Again, many unions have implicitly socialist politics but socialism that doesn’t put workers in control of the work isn’t a kind of socialism worth talking about. If building the workers up isn’t a political commitment, that is going to lead you in some pretty cynical directions, as it did the CPUSA. The struggle by working people to control work is not primarily played out in legislation or contract language but in daily struggles on the job and in society. UE’s policies and approach to management’s rights and strikes was a function of that kind of socialist politics that has its roots early in the 20th Century before socialism mostly became about what side to take in the Cold War. Red-baiting is something those of us with socialist politics need to be wary of, but so is shooting ourselves in the foot by abandoning what makes a union effective. 

Footnotes

[1] Michael J. Bonislawski, Field Organizers and the United Electrical Workers: A Labor of Love, Struggle and Commitment 1935-1960, (Boston College dissertation, 2002), 205.  

[2] Rosemary Feurer, Radical Unionism in the Midwest 1900-1950 (University of Illinois Press, 2006), 236.

[3] “The Taft-Hartley Act meant that unless UE’s officer took a loyalty oath, the UE could not even appear on the ballot in any National Labour Relations Board elections. The Taft-Hartley Act also allowed a certification vote to be called by petition of the employers. This meant that the existing union could be challenged at any time and with no requirement that a new union have signed members in the shop.” James L Turk, “Surviving the Cold War: A Study of the United Electrical Workers in Canada,” Oral History Forum 4 (1980), 16-28.

[4] “Thus in this case workers could vote for the AFL or vote ‘No’ for no union which meant to keep UE as their union of choice.” Bonislawski, 209.

[5] Bonislawski, 216. 

[6] Feurer, xv.

[7] Ibid., xvi.

[8] Bonislawski, 145.

[9] Jeffery Taylor, “The Struggle for Rights at Work: The United Electrical Workers, Contract Enforcement, and the Limits of Grievance Arbitration at Canadian General Electric and Westinghouse Canada, 1940s to 1960s,” Labour: Journal of Canadian Labour Studies 83 (Spring 2019), 58.

[10] “By the 1950s the official UE position was that workers should have the right to strike during the life of an agreement.
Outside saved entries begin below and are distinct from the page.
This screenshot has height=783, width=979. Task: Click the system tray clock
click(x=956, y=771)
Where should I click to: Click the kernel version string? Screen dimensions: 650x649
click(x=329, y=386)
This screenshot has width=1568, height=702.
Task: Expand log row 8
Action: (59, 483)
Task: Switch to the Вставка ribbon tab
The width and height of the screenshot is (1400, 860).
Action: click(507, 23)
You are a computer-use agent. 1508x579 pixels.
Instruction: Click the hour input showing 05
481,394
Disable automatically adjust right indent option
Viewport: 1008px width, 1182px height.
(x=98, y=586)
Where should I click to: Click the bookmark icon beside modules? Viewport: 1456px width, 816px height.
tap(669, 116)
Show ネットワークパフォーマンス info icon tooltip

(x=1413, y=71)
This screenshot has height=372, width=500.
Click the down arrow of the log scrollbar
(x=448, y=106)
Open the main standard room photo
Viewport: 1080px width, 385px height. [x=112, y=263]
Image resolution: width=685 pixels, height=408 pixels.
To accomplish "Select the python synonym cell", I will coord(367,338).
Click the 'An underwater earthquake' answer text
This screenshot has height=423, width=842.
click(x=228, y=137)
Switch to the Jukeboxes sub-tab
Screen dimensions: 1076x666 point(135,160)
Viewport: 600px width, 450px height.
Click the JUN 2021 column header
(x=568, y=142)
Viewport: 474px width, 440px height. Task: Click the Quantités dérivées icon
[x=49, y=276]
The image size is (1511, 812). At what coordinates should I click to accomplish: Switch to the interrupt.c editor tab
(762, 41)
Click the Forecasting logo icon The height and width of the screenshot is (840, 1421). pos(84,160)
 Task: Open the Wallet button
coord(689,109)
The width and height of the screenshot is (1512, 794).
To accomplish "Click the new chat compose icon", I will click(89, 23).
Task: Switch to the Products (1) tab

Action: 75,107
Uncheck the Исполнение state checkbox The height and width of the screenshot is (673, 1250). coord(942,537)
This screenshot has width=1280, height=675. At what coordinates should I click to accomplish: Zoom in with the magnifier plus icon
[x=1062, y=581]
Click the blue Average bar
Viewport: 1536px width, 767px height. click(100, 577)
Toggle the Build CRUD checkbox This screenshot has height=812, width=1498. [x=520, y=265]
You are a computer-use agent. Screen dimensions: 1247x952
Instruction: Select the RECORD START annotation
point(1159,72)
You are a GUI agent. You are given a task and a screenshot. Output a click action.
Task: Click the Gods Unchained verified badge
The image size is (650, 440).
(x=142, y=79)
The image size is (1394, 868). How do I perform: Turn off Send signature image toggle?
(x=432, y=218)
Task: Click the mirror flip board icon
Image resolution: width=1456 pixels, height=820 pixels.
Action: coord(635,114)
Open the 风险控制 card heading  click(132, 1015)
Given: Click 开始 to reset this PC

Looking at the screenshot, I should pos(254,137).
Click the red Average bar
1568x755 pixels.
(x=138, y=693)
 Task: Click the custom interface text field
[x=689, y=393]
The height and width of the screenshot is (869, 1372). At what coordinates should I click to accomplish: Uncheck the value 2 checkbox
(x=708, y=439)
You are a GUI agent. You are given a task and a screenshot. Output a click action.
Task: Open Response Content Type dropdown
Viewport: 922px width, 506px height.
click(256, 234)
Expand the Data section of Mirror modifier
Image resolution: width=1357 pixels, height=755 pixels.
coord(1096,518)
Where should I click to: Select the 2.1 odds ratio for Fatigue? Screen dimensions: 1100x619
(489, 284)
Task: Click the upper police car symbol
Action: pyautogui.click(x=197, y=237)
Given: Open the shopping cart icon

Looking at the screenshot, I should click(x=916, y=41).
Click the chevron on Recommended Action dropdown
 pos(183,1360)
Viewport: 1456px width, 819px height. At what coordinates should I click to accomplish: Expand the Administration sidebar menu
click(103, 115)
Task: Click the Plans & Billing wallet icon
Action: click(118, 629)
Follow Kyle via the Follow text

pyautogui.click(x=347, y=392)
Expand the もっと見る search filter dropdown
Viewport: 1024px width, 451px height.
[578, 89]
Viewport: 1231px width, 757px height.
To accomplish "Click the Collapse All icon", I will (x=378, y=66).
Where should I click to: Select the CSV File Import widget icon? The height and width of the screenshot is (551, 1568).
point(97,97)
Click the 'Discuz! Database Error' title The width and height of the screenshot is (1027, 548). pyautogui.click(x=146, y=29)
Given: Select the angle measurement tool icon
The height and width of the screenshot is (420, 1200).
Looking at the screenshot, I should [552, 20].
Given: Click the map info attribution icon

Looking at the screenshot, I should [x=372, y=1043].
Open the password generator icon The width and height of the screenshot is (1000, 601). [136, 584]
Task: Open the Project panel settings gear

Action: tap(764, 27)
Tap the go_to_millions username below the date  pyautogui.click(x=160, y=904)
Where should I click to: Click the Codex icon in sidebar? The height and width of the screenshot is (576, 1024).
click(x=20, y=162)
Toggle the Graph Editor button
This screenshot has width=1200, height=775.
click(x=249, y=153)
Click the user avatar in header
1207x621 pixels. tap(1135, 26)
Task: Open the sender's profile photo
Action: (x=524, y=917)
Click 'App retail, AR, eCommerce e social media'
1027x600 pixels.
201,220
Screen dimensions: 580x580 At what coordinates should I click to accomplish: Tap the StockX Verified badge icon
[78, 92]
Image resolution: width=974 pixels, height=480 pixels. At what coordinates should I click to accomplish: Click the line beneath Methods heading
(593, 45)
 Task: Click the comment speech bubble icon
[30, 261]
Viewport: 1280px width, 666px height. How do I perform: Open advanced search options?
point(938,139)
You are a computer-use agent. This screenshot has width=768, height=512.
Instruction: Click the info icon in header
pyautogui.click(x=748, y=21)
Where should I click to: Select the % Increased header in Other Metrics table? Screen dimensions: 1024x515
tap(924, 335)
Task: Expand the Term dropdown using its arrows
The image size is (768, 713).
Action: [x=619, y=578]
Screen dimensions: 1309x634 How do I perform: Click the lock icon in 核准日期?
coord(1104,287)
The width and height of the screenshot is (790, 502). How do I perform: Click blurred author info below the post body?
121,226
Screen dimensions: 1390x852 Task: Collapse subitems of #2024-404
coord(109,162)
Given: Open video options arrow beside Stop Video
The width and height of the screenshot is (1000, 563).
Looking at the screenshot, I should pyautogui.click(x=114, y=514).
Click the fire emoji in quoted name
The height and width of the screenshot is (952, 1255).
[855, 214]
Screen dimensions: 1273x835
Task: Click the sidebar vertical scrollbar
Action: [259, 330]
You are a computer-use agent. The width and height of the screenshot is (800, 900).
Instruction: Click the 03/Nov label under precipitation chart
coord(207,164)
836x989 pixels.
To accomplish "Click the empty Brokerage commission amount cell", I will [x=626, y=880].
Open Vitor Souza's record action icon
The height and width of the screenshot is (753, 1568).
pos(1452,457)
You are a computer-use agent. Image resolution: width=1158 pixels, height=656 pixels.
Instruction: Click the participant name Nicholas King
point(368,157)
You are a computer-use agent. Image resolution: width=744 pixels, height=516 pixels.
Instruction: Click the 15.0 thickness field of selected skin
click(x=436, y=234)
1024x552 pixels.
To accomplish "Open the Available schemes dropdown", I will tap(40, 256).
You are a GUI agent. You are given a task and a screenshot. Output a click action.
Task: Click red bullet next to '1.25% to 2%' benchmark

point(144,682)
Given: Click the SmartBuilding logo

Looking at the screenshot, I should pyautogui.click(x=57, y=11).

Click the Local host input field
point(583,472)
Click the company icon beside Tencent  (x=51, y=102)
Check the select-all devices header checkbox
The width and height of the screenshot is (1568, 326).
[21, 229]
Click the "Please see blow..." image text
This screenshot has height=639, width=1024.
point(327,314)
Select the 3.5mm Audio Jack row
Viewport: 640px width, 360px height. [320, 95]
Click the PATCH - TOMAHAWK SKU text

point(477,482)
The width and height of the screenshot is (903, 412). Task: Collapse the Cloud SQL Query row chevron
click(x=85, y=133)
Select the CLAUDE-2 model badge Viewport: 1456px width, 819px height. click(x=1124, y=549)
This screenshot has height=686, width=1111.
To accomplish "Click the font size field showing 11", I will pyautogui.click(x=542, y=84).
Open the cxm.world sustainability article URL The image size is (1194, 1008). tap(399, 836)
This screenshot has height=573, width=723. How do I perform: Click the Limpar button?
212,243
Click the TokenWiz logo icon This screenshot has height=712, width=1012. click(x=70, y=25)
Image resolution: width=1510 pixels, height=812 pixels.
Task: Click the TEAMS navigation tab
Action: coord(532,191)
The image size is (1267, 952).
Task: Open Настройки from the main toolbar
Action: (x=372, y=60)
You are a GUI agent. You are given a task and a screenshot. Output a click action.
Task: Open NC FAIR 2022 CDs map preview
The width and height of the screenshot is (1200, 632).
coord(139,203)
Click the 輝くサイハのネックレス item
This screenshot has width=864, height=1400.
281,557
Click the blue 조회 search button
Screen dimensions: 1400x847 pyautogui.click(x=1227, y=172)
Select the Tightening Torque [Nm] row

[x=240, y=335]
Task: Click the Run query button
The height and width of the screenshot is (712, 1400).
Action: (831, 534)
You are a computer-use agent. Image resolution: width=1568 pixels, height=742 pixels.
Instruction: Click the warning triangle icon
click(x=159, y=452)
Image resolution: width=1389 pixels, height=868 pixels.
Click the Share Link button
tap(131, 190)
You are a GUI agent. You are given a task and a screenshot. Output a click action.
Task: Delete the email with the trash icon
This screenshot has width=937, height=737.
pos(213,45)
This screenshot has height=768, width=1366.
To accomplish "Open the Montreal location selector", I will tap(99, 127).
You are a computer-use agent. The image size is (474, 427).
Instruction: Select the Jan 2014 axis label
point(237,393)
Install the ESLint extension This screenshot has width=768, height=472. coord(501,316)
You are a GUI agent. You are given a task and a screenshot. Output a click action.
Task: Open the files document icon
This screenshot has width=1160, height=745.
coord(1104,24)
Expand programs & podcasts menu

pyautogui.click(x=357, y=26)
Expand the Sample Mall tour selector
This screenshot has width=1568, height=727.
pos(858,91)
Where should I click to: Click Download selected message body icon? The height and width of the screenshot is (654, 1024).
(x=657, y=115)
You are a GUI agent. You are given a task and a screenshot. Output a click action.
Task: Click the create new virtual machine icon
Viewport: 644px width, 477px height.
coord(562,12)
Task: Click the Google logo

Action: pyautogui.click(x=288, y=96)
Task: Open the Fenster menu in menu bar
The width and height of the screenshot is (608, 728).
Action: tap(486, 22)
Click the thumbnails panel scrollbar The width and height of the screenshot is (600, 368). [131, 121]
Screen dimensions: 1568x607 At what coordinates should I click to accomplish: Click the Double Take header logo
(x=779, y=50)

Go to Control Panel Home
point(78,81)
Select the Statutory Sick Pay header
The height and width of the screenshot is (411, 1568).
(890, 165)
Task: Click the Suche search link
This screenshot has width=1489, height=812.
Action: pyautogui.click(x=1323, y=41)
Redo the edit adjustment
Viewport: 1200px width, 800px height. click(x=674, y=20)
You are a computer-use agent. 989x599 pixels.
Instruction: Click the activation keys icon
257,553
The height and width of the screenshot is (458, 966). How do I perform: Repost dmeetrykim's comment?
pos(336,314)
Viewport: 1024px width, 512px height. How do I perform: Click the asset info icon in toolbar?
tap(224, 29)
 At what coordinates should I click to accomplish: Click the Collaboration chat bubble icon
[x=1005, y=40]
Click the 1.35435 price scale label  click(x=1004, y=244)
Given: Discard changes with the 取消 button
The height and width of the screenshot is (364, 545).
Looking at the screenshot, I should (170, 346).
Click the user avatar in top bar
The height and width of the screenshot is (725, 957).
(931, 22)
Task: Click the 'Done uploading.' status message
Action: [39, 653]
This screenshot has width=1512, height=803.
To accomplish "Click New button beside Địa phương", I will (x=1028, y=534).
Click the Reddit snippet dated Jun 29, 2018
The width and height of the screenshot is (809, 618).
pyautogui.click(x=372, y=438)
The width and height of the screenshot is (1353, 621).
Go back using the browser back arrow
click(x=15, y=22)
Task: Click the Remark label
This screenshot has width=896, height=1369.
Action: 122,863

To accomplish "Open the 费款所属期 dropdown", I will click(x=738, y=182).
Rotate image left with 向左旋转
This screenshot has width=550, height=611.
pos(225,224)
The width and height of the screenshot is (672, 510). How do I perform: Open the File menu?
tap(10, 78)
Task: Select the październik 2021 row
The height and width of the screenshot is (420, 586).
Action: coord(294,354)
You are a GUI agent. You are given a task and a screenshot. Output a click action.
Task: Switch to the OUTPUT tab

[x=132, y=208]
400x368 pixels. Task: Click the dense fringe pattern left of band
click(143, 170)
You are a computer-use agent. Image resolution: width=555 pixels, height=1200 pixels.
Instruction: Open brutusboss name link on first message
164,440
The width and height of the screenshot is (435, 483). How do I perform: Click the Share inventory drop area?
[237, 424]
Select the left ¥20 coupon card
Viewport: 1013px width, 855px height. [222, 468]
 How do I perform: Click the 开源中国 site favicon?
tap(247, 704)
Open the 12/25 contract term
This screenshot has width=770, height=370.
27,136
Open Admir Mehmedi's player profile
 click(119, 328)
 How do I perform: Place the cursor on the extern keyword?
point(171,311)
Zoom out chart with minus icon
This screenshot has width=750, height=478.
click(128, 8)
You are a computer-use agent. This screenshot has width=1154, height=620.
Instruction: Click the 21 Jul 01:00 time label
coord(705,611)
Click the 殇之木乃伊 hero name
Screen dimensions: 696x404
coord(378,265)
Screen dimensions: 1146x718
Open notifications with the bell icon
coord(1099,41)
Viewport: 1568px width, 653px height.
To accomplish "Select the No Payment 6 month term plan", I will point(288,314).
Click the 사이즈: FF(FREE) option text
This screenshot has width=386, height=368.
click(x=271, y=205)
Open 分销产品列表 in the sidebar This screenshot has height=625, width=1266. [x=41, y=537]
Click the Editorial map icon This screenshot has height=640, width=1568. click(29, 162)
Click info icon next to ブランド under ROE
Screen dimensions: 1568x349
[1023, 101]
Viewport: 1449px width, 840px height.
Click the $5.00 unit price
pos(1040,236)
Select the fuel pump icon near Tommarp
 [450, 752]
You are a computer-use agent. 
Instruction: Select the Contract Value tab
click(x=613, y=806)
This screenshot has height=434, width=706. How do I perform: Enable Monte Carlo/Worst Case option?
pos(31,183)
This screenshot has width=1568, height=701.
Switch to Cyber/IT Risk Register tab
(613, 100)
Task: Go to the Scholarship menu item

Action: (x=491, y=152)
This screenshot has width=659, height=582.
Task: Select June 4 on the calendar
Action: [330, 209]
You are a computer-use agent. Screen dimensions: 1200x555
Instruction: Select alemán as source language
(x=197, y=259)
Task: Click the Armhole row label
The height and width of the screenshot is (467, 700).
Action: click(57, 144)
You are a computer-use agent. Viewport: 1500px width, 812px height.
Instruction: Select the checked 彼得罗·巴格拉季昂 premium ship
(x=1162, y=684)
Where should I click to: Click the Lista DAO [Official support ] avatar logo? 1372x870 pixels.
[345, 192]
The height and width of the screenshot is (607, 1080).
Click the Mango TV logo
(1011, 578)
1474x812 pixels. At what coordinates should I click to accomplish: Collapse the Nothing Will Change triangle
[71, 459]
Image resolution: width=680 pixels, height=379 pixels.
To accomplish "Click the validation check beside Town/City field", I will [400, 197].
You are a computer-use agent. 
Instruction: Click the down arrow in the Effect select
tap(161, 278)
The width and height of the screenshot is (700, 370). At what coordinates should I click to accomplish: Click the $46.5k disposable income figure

A district council resolution passed in 1954 called for an amendment to Ontario’s labor legislation guaranteeing ‘the right of the union to process grievances through all stages under the contract and then be free to choose arbitration or to exercise the right to strike.’ It was claimed that workers had surrendered the right to strike as a wartime measure, but had not regained it in the postwar period. Furthermore, the experience most workers had with arbitration was less than satisfying.” Ibid., 59.

[11] Bonislawski, 96.

[12] Feurer, 158; Bonislawski, 199.

[13] Doug Smith, Cold Warrior: C. S. Jackson and the United Electrical Workers (Canadian Committee on Labour History, 1997), 221.

[14] Smith, 234.

[15] “Party leaders believed it was important that the workers return to the mainstream of the labour movement.” Smith, 221.